### SHORT EXERCISE:
Could you convert the rows below, starting with the line that contains "Pick the Event flyers template" and going on through the line that contains "[x=276, y=395]", into a Markdown table with the columns Number and Text, omitting blank lines and pictures?

### SUPPLIED INFORMATION:
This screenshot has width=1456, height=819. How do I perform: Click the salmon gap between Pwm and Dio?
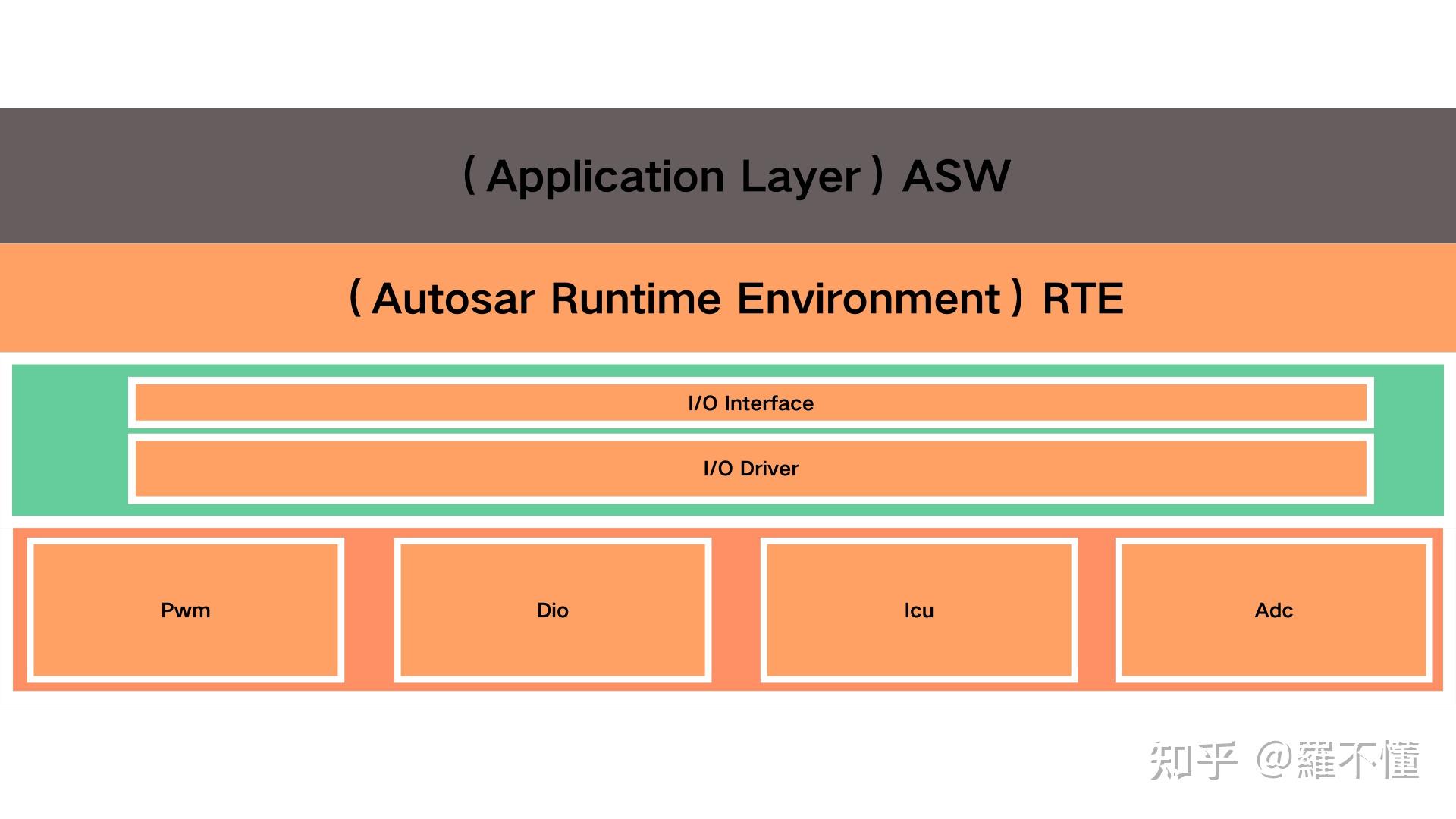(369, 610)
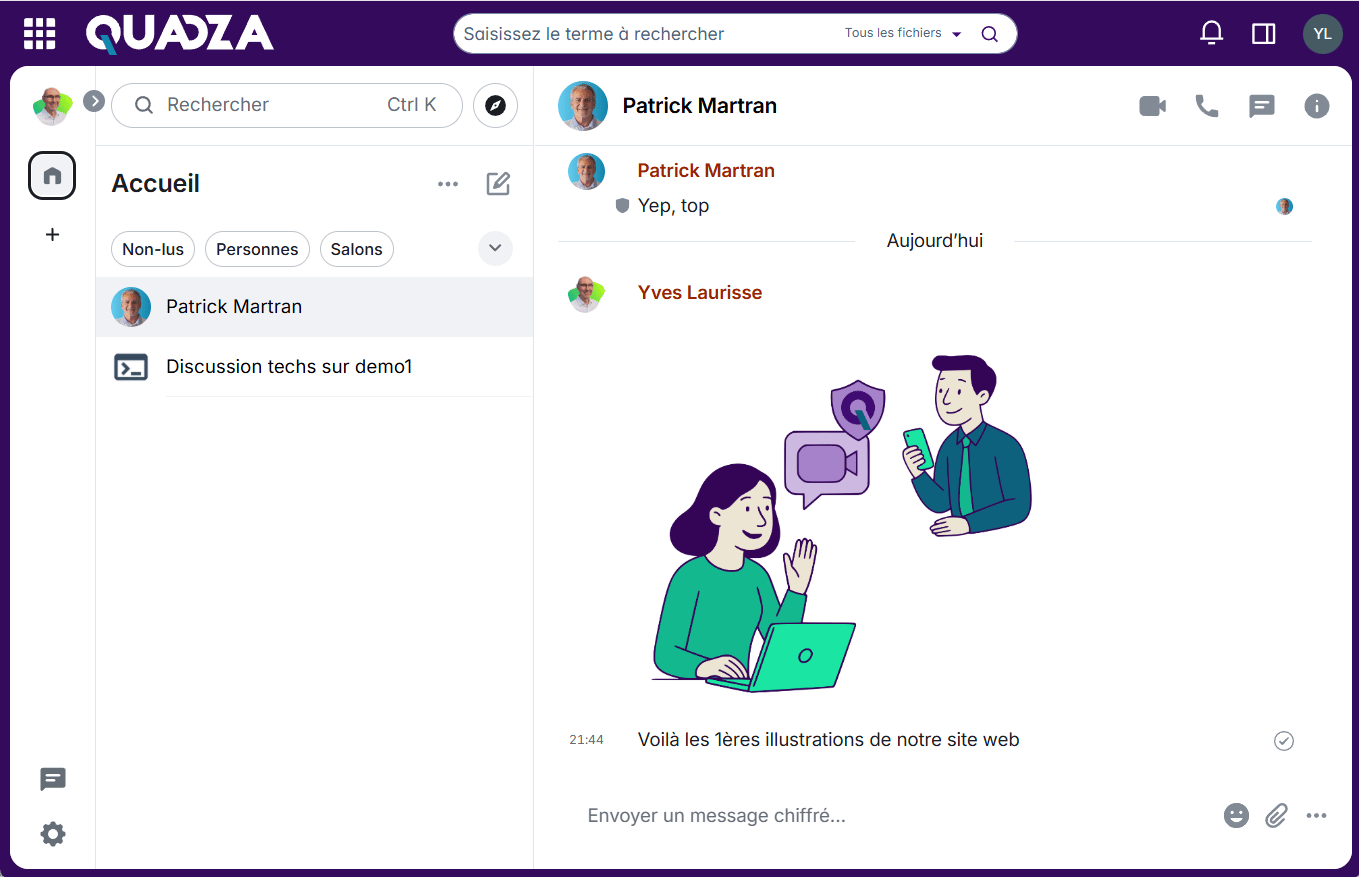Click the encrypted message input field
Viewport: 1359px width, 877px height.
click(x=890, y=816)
---
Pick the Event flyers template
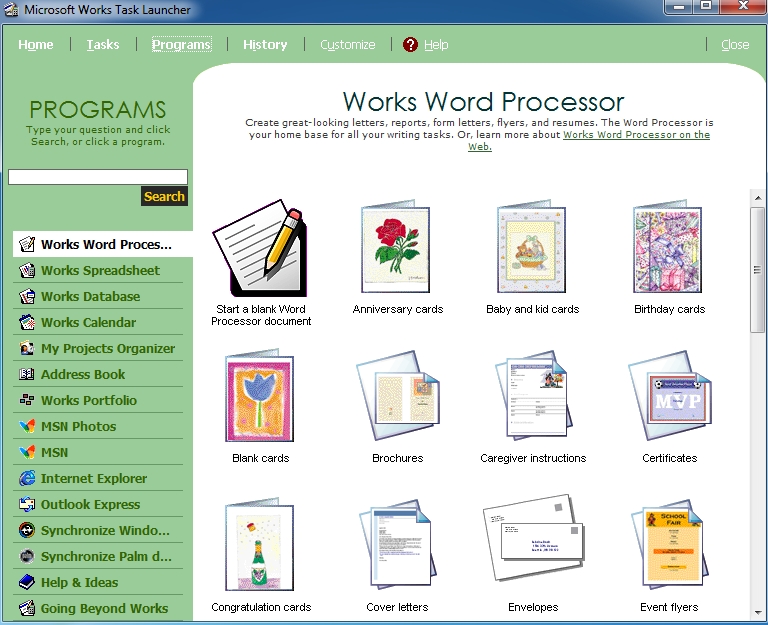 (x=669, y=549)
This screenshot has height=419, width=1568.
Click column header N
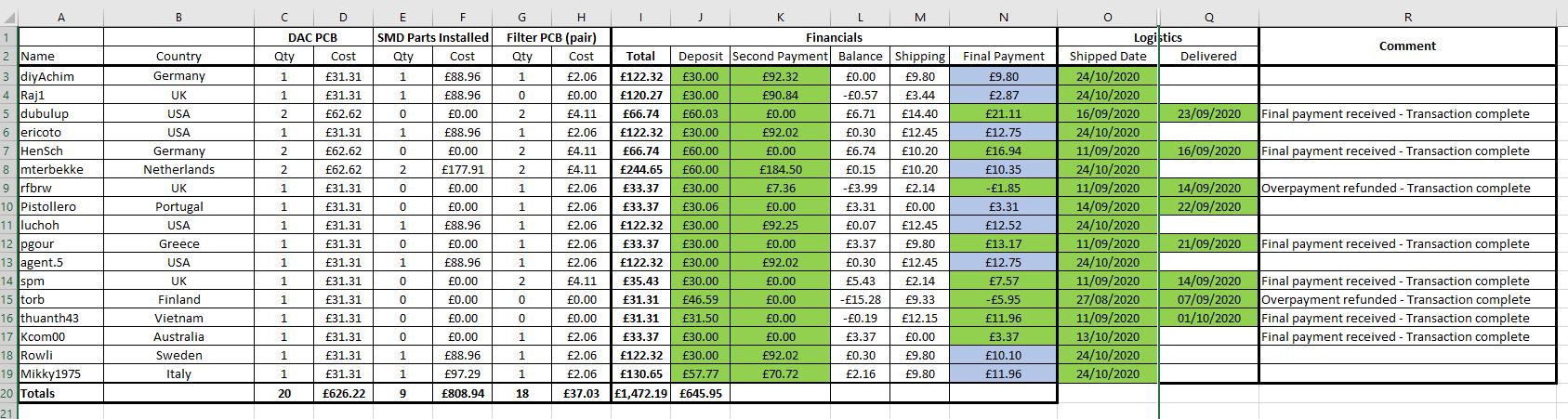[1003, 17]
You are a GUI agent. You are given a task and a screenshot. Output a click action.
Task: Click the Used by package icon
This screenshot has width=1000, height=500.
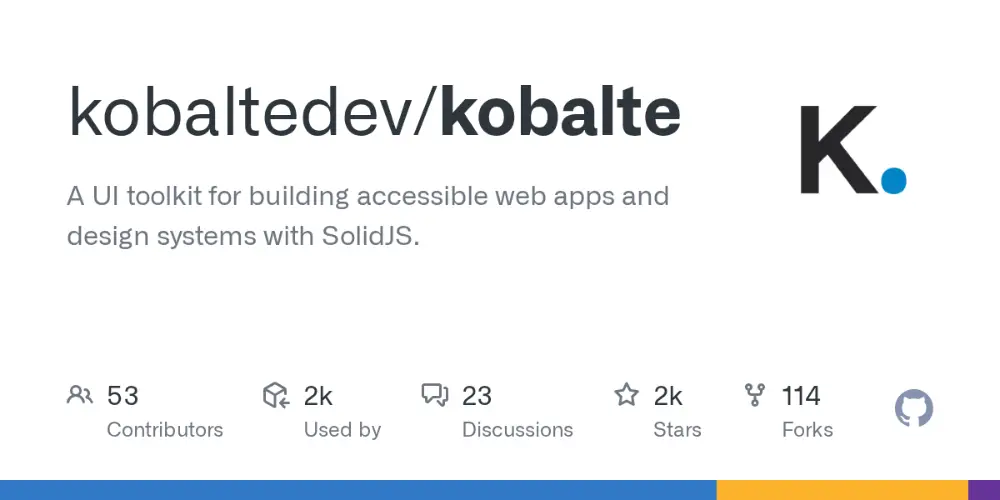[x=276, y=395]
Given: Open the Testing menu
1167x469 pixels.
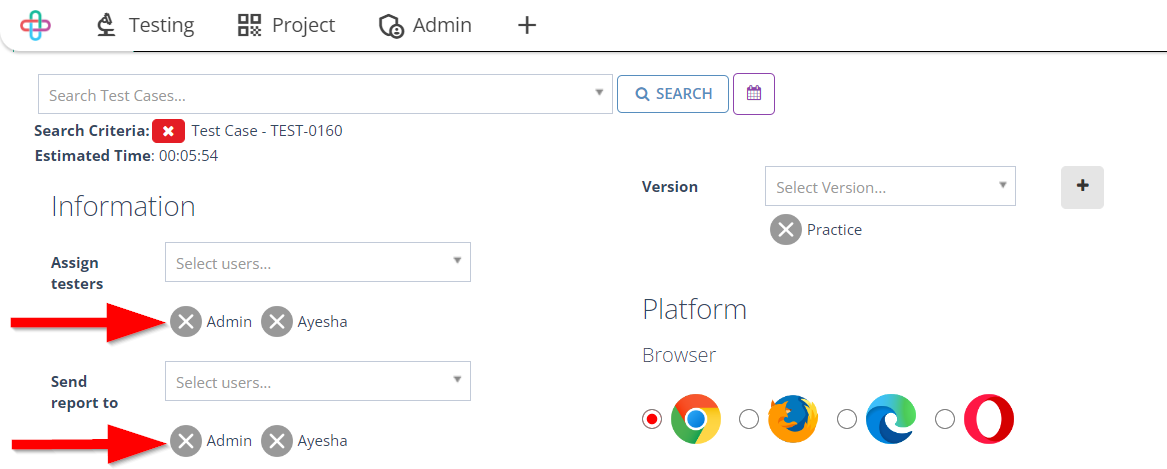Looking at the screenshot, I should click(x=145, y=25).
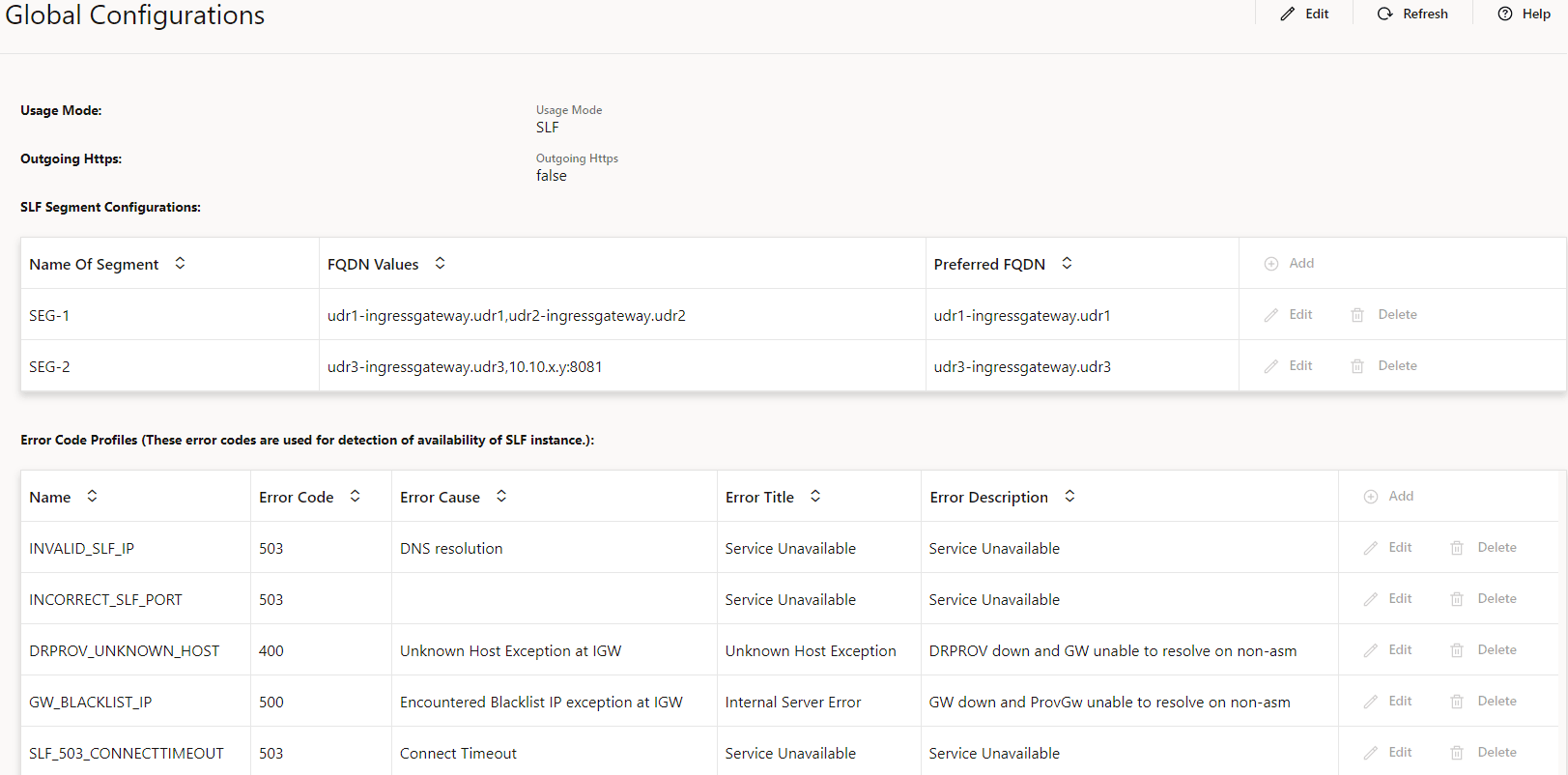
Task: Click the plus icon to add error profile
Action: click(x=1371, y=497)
...
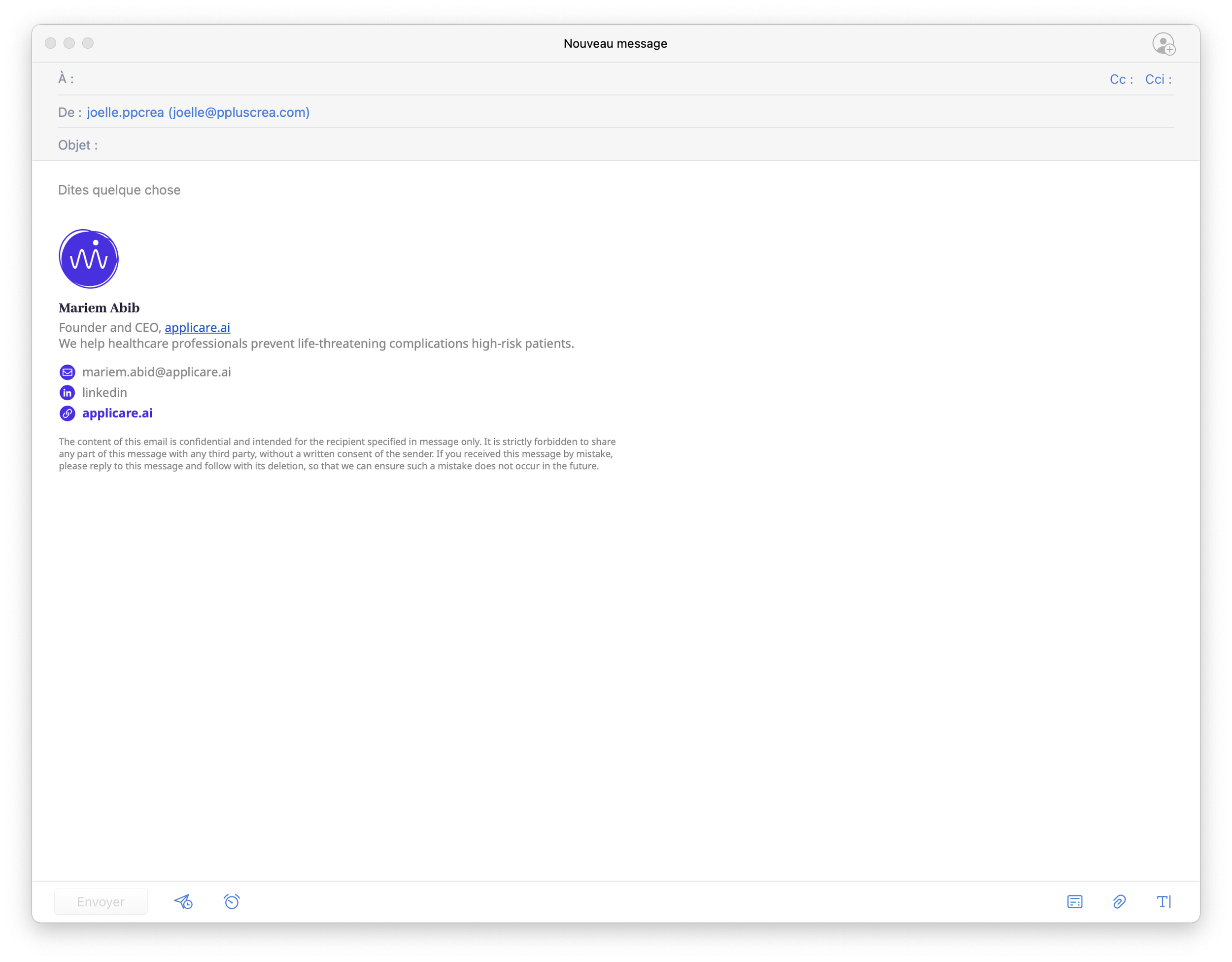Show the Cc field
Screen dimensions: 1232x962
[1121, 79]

### SOLUTION:
| Number | Text |
|---|---|
| 1 | Pick the Event flyers template |
| 2 |  (x=669, y=549) |
| 3 | This screenshot has height=419, width=1568. |
| 4 | Click column header N |
| 5 | [1003, 17] |
| 6 | You are a GUI agent. You are given a task and a screenshot. Output a click action. |
| 7 | Task: Click the Used by package icon |
| 8 | This screenshot has width=1000, height=500. |
| 9 | [x=276, y=395] |